P
erhaps that headline would lead you to think I was an ornery misfit with issues with our American armed forces.
Let it be said here and now that I have nothing but admiration and respect for our U.S. military. I simply didn’t want to become a member before I completed my college education.
As a freshman at Sam Houston State Teachers College (now State University), I discovered that since it was a land grant college, membership in the Army Reserve Officers Training Corps (ROTC) was mandatory unless you’d already served in the military or were physically unfit.
A think-you’re-a-full-fledged-man 18-year-old can be ornery. Being told you have to do something just as you have declared adulthood and independence is downright insulting.

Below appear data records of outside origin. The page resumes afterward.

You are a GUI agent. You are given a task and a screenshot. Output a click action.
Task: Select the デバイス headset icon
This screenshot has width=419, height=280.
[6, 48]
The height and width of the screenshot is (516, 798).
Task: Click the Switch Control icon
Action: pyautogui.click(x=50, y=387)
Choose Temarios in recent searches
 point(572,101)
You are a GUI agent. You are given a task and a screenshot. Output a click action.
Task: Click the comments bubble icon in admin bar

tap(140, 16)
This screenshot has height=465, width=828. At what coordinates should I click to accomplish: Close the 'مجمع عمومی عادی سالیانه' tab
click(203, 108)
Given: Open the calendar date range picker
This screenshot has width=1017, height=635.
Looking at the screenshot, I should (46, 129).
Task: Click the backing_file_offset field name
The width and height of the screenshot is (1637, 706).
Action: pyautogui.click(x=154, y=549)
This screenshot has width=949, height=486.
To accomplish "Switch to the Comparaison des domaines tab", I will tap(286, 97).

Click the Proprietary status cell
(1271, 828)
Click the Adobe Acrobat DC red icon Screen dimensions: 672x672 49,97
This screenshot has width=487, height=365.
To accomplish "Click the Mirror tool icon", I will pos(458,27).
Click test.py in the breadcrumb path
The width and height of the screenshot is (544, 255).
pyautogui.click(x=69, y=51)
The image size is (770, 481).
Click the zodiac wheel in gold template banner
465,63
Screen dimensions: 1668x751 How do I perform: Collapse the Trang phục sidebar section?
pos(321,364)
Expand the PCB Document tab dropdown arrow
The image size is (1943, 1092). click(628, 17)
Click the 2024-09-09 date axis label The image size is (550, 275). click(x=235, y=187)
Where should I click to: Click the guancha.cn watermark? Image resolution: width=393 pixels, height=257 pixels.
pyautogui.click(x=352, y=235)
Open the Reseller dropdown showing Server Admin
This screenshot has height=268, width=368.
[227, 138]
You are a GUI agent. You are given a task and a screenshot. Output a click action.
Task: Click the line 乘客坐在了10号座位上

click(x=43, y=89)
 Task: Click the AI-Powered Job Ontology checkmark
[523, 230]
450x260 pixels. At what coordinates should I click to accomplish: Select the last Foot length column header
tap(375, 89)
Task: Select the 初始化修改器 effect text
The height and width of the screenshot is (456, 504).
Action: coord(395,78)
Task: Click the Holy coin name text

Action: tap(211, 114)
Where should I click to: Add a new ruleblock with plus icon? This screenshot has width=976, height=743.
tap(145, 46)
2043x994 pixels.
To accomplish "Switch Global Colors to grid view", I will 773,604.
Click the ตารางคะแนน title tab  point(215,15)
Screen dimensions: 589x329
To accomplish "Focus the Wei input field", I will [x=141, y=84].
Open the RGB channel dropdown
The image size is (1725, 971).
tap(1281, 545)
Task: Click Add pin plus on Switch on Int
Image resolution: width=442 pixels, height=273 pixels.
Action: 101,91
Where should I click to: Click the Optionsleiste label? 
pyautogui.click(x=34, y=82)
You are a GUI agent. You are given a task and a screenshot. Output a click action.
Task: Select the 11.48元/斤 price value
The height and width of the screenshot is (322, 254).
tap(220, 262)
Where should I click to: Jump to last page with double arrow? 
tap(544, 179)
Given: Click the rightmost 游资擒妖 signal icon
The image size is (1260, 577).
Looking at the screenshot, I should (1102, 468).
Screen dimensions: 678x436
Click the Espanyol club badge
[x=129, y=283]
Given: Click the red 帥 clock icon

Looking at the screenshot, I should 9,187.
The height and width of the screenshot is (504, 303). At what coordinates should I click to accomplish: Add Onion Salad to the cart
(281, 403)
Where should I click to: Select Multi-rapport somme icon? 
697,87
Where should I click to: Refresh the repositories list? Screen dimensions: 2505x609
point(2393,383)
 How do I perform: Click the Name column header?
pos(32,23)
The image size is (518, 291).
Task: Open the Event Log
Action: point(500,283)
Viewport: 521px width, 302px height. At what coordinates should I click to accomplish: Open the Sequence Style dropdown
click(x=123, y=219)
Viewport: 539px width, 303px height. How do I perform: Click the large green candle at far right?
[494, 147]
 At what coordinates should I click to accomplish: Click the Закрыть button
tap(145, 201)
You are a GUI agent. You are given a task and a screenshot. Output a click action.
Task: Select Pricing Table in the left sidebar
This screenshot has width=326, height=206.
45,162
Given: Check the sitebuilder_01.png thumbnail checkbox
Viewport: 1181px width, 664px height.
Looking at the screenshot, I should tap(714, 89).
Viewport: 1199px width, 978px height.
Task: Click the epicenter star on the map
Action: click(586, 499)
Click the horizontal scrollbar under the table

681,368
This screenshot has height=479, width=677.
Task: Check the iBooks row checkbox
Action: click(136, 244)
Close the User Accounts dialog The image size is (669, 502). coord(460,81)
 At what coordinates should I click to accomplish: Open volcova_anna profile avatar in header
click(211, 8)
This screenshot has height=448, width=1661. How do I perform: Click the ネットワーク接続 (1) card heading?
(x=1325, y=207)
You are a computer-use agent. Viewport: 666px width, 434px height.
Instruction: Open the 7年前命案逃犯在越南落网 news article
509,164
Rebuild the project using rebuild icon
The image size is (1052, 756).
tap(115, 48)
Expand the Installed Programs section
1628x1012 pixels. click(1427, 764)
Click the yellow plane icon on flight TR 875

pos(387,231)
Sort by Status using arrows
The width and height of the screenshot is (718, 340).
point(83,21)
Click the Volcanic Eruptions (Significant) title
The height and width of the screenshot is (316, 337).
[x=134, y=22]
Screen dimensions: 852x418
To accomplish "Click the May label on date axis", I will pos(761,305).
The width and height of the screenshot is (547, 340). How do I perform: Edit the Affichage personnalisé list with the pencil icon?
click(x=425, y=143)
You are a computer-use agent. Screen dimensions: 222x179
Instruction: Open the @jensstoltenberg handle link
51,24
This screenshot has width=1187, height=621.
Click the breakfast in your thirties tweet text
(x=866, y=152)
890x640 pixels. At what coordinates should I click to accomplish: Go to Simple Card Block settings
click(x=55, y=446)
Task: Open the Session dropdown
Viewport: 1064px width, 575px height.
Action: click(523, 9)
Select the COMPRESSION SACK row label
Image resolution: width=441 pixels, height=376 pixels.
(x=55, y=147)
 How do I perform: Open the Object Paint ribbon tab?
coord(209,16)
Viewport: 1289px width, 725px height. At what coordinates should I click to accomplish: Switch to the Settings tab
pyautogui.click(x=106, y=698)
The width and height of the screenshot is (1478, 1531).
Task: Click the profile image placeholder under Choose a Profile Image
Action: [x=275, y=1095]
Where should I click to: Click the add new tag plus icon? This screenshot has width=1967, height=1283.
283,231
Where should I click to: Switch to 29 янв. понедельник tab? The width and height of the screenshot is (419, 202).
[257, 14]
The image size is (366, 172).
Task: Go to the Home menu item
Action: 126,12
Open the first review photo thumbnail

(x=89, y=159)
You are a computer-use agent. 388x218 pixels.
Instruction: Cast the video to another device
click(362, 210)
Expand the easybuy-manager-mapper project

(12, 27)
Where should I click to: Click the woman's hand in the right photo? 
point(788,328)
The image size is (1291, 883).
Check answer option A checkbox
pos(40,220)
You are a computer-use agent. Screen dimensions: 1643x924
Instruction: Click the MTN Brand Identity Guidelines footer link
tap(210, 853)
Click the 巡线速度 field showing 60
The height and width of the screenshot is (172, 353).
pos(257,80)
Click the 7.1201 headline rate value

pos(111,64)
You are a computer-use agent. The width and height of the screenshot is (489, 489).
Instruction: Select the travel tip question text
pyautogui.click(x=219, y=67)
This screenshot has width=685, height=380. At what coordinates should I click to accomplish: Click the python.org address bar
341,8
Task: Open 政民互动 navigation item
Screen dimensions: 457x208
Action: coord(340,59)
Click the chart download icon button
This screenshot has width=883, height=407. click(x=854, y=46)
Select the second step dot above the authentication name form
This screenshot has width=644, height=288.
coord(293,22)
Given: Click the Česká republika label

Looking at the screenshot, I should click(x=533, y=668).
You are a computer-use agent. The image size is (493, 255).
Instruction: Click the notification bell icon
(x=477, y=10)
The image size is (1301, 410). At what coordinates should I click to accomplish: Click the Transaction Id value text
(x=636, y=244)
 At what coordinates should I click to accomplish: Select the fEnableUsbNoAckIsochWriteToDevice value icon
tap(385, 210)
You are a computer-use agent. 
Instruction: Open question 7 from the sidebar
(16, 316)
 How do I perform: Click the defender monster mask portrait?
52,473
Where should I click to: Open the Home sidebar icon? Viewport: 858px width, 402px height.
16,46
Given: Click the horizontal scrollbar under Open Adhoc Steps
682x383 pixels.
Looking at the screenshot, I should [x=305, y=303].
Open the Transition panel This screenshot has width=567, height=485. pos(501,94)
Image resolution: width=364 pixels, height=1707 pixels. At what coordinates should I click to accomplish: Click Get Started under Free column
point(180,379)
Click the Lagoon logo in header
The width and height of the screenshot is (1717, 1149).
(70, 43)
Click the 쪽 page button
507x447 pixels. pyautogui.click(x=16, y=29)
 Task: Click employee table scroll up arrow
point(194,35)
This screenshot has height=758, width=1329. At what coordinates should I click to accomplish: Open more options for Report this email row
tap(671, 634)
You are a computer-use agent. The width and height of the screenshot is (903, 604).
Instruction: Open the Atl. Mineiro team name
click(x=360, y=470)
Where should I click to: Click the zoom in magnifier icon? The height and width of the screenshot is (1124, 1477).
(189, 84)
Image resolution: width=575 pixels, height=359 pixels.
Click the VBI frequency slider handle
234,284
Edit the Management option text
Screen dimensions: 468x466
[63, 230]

In addition to hour-long military science classes twice a week, there was a one-hour drill wherein you learned to march and handle a rifle. Most of us hated it – it was an insult to our strutting right into full adulthood. Then there were those who wanted to take advantage of the military paying for their final two years of college with an agreement to stay in ROTC. These students would graduate as a second lieutenant and spend two years in the Army.
I had no experience with rifles (no hunters in our family) and having to handle the hefty M-1 and cleaning it lacked appeal. I did manage to escape the rifle business after one semester when I learned about a position within an ROTC platoon that didn’t require being issued a rifle and having to carry it through that hour-long marching drill.
I became the platoon “guide-on bearer.” The guide-on is a pennant style flag and is flown on a “pole” about as big around as a mop handle and perhaps seven feet long. In addition to not having to deal with a rifle, I didn’t have to participate in squad marching drill, which consumed about 75 percent of the drill time.
When squad drill was happening, us “smart-alecks” who weren’t required to march with a squad (just a platoon and/or a company) sat under the hedges and smoked cigarettes, being “way-cool.”
After a year in college, I was really into the social life and stayed out late at night. I began to oversleep and to miss some classes, including occasionally, military science and the weekly drill. All of a sudden, I was notified I was on military probation. I ho-hummed and went on about my business. I was awakened one Sunday morning with my parents glaring at my sprawled-in-bed body, demanding to know what in the heck military probation was.
I managed to explain the situation to them and to promise I’d remedy the problem, which I did.
A couple of years later, I was in my final semester at the University of Houston. I was registered for only 12 hours (four courses) and not the required 15 hours to maintain a college deferment from military service. Knowing I could be drafted before I graduated, my journalism professor-advisor and I worked out a contingency plan. He was a colonel in the Army reserve and had an opening in his unit, which I would take if I got a notice to take a draft physical.
Of course I got the notice and went figuring I’d pass, get a draft notice and go into the reserve unit wherein I’d serve six months on active duty plus five and a half years as a reserve.
I went through the draft physical under the watchful eye of a cocky diminutive sergeant. He prodded me unmercifully. Finally, when I finished all of the physical and was waiting the result, I heard Mr. Bantam Rooster Sarge say, “Webb, front and center!”
He gave me a squinty glare and said, “Well, Webb, you lucked out. You’re 4-F and I was so looking forward in having you in our Army.”
I was a bit of a smart aleck and said, “Gee, Sarge, I’m all broken up about that,” and whirled and ran out to go celebrate.
Willis Webb is a retired community newspaper editor-publisher of more than 50 years experience.